In the course of writing various bits of EggPrintOperation I have have had to learn how various bits of GLib work that I would have never needed to know as an applications developer. One such crash course was in the magic and mystery of a GSource. These little buggers are integration points into the GMainLoop. Whenever you create a timeout or an idle handler you are creating a source.

Well I needed to create my very own source to step through the states of talking to the cups server without blocking. Hooking everything up wasn’t too hard. You fill in a structure with your prepare, check, dispatch and finalize functions, “subclass” the source stuct so you can keep state information and attach the source to your mainloop. The functions get called in a particular order each time mainloop is run. That is the simplified explanation.

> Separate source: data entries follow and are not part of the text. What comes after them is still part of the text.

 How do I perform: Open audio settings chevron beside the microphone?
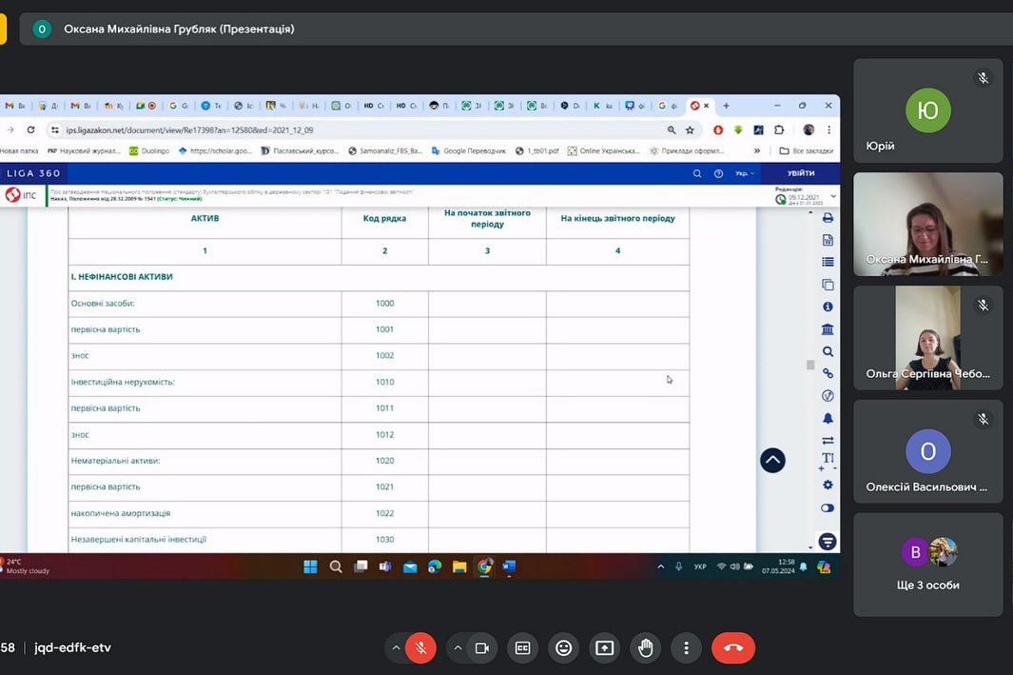(396, 648)
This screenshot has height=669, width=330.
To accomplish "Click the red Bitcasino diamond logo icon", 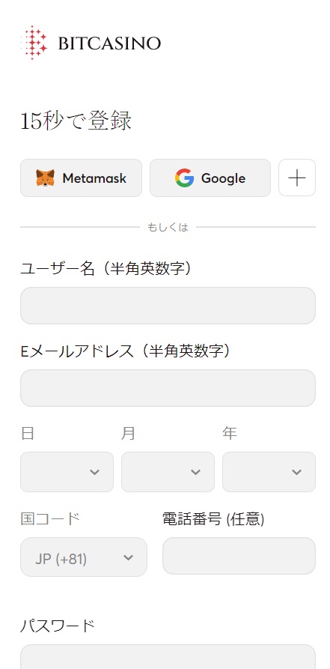I will 34,42.
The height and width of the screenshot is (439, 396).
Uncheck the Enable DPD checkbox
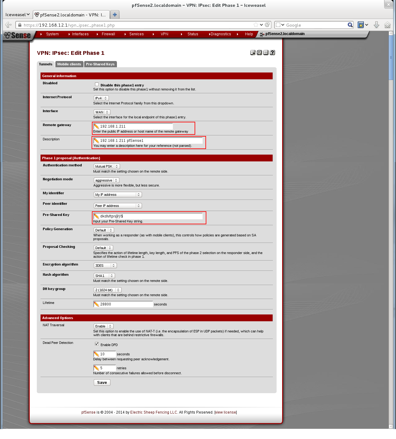point(97,344)
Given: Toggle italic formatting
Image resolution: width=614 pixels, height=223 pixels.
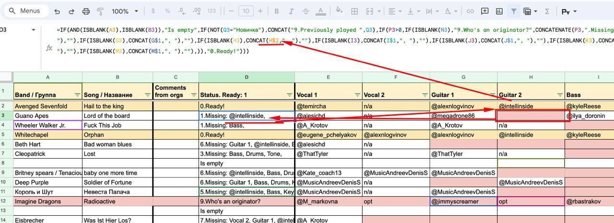Looking at the screenshot, I should 291,12.
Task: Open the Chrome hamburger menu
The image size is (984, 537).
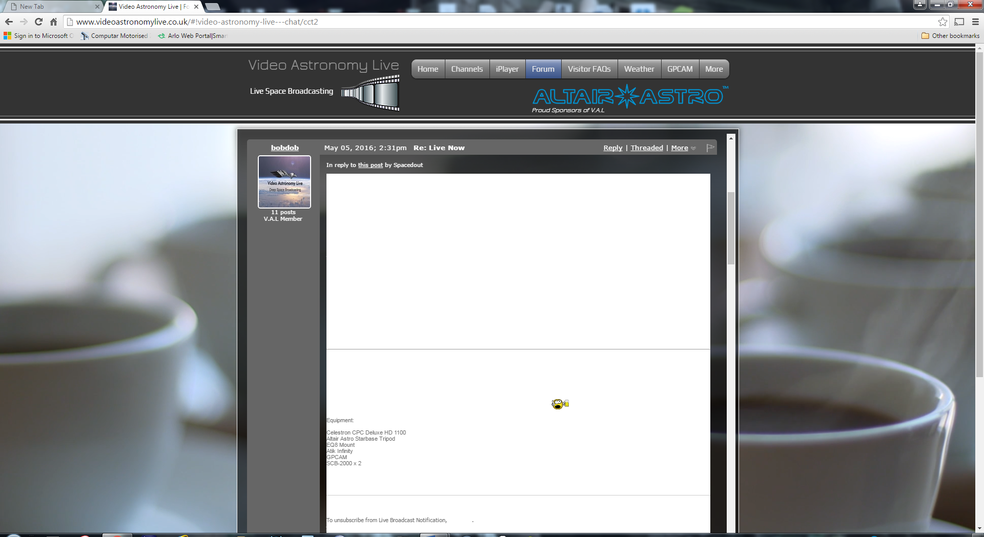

Doing that I was able to successfully get printer information and print to a selected printer. Of course for a 3 meg postscript file being written in 8k chunks it was taking 9 seconds to send to the local cups queue over an http socket.

Alex then pointed me to the g_source_add_poll method which allows you to add a file descriptor and some flags that will cause the check function to be called whenever the fd can be written to or read from depending on what flags you set. Adding a poll for the http connection’s file descriptor when we are writing took that 9 seconds down to about 1/3 of a second.

w/o polling:

write #0: 1141230805.220s
write #366: 1141230814.228s

delta: 9.008s

w/ polling:

write #0: 1141230516.298s
write #366: 1141230516.609s

delta: 0.311s

Nothing all that spectacular but it is pretty fun starting to get a lower level view of how things work.